Molte sono state le voci critiche nei confronti dell’iniziativa, in particolare riguardo alla possibilità (contemplata nella dichiarazione conclusiva) di aprire campi profughi nel continente in collaborazione con i Paesi africani.
Critiche che condividiamo, pur continuando a credere che una chance al Processo di Khartoum debba essere data. Perché non si può negare come vi sia del positivo nel mettere – una volta tanto – i governi delle due sponde del Mediterraneo attorno a un tavolo. Anche se, a quello stesso tavolo, vi fossero (come effettivamente ci sono) regimi che violano i diritti umani: dialogare non significa necessariamente giustificare.
Per anni si è chiesto all’Unione europea di coinvolgere i Paesi africani nella gestione dei flussi migratori. Una posizione ribadita anche all’Eu-Africa summit di Bruxelles dell’aprile scorso. Allora ben venga ogni possibile occasione di dialogo, ma che sia un dialogo sincero, franco, senza ipocrisie.
Per questo il credito nei confronti del processo di Khartoum non può essere incondizionato. Soprattutto se di fronte si hanno regimi responsabili di gravi violazioni dei diritti umani: pensiamo all’Eritrea (su cui stanno indagando le stesse Nazioni Unite), ma anche al Sudan del presidente al-Bashir, responsabile di crimini efferati in Darfur e nei Monti Nuba, o alla nuova leadership sud sudanese, tutt’altro che democratica. In questo senso la linea di Pistelli – viceministro italiano agli esteri e tra i principali artefici dell’incontro di Roma – è da tempo chiara. In un’intervista di alcuni mesi fa, riferendosi all’Eritrea, spiegava: “Un regime molto chiuso non cambierà se tu ti limiti semplicemente a isolarlo. Questo succede già da 20 anni.
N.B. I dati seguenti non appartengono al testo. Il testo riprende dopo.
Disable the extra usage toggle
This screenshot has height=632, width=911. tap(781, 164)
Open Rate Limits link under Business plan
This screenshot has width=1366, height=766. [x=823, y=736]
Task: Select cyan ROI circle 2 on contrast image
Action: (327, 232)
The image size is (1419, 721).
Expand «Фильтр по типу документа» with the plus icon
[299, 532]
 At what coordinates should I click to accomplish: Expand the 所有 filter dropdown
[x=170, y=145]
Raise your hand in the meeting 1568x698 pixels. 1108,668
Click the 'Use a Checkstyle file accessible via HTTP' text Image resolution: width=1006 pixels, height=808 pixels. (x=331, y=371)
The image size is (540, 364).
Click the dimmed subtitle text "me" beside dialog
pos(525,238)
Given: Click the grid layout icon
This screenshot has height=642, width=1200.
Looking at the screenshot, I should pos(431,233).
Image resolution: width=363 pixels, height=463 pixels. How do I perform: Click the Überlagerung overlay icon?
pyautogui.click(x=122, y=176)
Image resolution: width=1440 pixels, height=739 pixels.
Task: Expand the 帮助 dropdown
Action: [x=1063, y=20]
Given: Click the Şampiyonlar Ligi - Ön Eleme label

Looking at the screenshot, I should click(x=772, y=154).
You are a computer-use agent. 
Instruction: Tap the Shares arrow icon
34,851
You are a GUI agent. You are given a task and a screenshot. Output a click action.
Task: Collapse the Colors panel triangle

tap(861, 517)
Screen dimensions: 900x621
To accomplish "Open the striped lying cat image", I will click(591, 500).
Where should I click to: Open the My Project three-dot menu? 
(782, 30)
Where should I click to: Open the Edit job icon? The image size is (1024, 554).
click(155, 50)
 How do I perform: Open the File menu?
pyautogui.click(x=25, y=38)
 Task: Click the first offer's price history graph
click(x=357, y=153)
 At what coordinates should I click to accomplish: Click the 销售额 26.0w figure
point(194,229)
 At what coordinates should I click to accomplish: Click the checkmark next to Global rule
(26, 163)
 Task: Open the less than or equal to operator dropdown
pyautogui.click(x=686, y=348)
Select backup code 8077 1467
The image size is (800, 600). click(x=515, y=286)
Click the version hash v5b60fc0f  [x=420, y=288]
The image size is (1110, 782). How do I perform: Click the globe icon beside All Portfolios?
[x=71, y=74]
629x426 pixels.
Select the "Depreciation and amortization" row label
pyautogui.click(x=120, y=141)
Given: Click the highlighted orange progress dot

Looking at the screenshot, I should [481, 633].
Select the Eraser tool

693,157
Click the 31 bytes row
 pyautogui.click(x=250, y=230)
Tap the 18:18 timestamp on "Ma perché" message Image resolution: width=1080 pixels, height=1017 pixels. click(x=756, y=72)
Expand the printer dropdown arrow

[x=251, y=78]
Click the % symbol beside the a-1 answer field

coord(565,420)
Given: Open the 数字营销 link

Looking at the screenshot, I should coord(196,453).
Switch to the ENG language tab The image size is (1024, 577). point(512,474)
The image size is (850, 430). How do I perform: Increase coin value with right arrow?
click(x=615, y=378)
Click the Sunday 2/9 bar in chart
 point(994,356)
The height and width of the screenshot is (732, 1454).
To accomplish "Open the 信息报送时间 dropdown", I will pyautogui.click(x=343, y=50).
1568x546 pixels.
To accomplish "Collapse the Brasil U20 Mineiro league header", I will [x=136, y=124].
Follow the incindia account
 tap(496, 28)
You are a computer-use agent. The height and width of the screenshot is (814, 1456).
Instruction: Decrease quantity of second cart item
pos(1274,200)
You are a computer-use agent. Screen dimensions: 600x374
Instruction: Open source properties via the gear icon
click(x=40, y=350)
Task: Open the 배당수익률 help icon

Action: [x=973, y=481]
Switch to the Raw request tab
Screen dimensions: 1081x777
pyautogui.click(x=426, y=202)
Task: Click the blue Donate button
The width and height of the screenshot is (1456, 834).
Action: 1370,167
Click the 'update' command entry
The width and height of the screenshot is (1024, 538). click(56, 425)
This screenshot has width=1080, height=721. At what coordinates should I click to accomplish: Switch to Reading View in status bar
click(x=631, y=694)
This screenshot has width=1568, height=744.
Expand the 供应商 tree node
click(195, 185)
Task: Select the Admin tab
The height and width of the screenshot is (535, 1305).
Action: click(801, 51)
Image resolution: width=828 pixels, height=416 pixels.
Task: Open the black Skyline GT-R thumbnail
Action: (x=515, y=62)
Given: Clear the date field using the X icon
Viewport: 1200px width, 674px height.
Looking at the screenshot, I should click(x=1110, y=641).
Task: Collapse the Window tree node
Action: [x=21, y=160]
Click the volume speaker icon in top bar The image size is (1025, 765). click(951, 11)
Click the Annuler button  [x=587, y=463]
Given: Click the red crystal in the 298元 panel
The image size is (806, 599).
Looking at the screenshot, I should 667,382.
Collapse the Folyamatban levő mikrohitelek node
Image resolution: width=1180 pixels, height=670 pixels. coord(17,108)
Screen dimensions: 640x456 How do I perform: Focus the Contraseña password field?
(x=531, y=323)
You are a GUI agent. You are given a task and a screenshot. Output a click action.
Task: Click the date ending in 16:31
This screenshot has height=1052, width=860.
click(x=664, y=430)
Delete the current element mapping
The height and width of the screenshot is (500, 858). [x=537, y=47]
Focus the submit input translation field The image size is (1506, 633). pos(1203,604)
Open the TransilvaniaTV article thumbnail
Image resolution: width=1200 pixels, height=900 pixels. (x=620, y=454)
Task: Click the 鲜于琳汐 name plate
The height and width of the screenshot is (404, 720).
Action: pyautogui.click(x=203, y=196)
Quindi, ripeto, la politica ha il dovere non di andare a bussare in ginocchio alla porta di nessuno, ma di andare a parlare e argomentare la propria posizione e cercare di cambiare quella altrui”.
Una posizione su cui pesano il precedente libico e le centinaia di storie di migranti intrappolati, rapiti e rivenduti, con la complicità delle forze di sicurezza dell’allora regime di Gheddafi o le storie dei migranti rapiti dai predoni nel Sinai. Tutto sotto gli occhi di un’Europa che finge di non vedere.
Nella dichiarazione conclusiva dell’incontro di Roma si fa riferimento alla necessità che questi centri siano conformi al “diritto internazionale”.
Cosa significa questo quando alcuni dei Paesi interlocutori, come Eritrea e Libia, non hanno firmato nemmeno la Convenzione di Ginevra del 1951 sui diritti del rifugiato?
Chi vigilerà per evitare che questi centri diventino il paravento dietro cui nascondere azioni che l’Europa non permetterebbe sul proprio territorio?
Interrogativi pesanti a cui la diplomazia europea dovrà dare una risposta più chiara del politichese delle dichiarazioni congiunte. Se così non avverrà, a crollare non sarà solo la fragile impalcatura del Processo di Khartoum, ma anche quel briciolo di credibilità che l’Europa ancora vanta sul piano internazionale e agli occhi dei propri cittadini.